The slant height (l) can be found using the Pythagorean theorem:
l = √(h^2 + (r2-r1)^2)
where h is the height of the frustum (7.2 m), r1 is the top radius (6 m), and r2 is the bottom radius (12 m).
Plugging in the values, we get:
l = √(7.2^2 + (12-6)^2)
= √(51.84 + 36)
= √87.84
≈ 9.37 m (rounded to two decimal places)
Now, to calculate the curved surface area (A) of the frustum of the cone, we use the formula:
A = π(r1 + r2) l
Plugging in the values, we get:
A = π(6 + 12) * 9.37
= π(18) * 9.37
≈ 167.19 m² (rounded to two decimal places)
Therefore, the area of the curved surface of the tank is approximately 167.19 square meters.

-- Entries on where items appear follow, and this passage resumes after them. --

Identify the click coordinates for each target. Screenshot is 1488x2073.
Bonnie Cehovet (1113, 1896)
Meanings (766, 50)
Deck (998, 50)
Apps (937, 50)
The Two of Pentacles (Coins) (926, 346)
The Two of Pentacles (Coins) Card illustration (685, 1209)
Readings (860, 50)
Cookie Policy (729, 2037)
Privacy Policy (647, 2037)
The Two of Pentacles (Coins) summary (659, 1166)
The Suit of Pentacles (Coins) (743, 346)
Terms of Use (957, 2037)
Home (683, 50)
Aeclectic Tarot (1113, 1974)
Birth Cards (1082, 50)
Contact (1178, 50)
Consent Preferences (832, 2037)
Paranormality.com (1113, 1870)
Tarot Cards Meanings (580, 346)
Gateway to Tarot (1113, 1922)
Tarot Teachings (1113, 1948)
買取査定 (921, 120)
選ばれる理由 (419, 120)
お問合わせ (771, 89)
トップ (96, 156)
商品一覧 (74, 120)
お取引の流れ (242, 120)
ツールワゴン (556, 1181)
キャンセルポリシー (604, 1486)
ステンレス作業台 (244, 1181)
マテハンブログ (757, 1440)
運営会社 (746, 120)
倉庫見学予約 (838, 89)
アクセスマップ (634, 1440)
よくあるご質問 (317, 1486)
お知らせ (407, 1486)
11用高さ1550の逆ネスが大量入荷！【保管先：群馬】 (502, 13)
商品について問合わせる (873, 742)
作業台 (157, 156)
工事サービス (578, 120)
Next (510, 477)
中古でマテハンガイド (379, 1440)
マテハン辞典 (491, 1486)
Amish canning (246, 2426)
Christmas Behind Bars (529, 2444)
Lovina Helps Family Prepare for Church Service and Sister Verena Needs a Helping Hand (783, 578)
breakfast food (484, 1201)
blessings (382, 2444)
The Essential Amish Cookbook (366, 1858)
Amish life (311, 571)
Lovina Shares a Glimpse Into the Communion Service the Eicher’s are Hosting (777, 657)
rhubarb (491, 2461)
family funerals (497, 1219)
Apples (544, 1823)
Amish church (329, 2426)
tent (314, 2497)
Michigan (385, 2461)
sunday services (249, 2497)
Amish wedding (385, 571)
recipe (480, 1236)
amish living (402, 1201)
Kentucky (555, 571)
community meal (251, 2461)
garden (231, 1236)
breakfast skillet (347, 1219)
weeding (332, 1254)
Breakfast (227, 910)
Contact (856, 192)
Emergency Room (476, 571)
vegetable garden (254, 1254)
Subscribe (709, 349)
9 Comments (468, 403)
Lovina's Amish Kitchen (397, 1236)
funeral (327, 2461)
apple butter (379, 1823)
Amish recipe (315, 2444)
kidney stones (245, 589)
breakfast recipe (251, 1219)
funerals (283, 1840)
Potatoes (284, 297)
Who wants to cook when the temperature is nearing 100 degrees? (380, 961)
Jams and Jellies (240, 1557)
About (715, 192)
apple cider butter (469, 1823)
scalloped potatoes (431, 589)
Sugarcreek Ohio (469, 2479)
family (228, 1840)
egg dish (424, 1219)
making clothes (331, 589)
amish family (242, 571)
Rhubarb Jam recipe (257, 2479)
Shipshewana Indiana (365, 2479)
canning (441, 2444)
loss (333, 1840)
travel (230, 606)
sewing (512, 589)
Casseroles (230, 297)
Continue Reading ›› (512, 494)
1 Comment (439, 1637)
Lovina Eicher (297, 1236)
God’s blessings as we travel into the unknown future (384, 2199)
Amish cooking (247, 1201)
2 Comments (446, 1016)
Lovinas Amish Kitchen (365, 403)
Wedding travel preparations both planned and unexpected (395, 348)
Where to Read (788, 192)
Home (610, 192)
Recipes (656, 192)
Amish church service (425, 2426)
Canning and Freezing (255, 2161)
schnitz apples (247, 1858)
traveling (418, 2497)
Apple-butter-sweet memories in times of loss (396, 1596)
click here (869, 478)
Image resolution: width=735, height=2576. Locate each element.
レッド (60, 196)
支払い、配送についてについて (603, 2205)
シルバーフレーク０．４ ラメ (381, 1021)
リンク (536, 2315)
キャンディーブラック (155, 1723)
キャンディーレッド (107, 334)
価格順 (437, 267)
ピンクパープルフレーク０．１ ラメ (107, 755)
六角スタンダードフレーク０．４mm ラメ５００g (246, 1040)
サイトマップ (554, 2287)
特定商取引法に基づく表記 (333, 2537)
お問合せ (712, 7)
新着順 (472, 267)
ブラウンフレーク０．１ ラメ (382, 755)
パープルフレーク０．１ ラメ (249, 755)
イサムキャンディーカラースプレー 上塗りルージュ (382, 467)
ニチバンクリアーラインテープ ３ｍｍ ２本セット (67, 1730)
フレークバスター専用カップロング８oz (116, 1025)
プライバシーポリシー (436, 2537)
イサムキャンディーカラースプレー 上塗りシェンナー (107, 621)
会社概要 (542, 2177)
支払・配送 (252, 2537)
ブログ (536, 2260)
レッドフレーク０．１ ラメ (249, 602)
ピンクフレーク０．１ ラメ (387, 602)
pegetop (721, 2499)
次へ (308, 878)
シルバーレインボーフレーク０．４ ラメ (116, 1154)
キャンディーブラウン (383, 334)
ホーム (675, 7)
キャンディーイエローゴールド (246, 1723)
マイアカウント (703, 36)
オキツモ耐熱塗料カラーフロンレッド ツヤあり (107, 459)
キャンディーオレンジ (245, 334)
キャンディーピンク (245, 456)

(b) To find the capacity of the tank, we need to calculate its volume. The volume (V) of a frustum of a cone can be calculated using the formula:
V = (1/3) πh (r1^2 + r2^2 + r1r2)
Plugging in the values, we get:
V = (1/3) π * 7.2 * (6^2 + 6*12 + 12^2)
= (1/3) * 3.1416 * 7.2 * 216
≈ 1721.26 m³ (rounded to two decimal places)
To convert cubic meters to liters, we know that 1 cubic meter is equal to 1000 liters.
So, the capacity of the tank is approximately 1,721,260 liters (rounded to the nearest liter).
(c) If the tank is filled with water and the school has 500 students, with each student using an average of 40 liters of water per day, we can calculate the number of days they can use the water by dividing the capacity of the tank by the daily water usage:
Number of days = Capacity of tank / (Number of students * Daily water usage per student)
Number of days = 1,721,260 / (500 * 40)
= 86,063 / 20,000
≈ 4.30 days (rounded to the nearest day)
Therefore, the students would be able to use the water for approximately 4 days.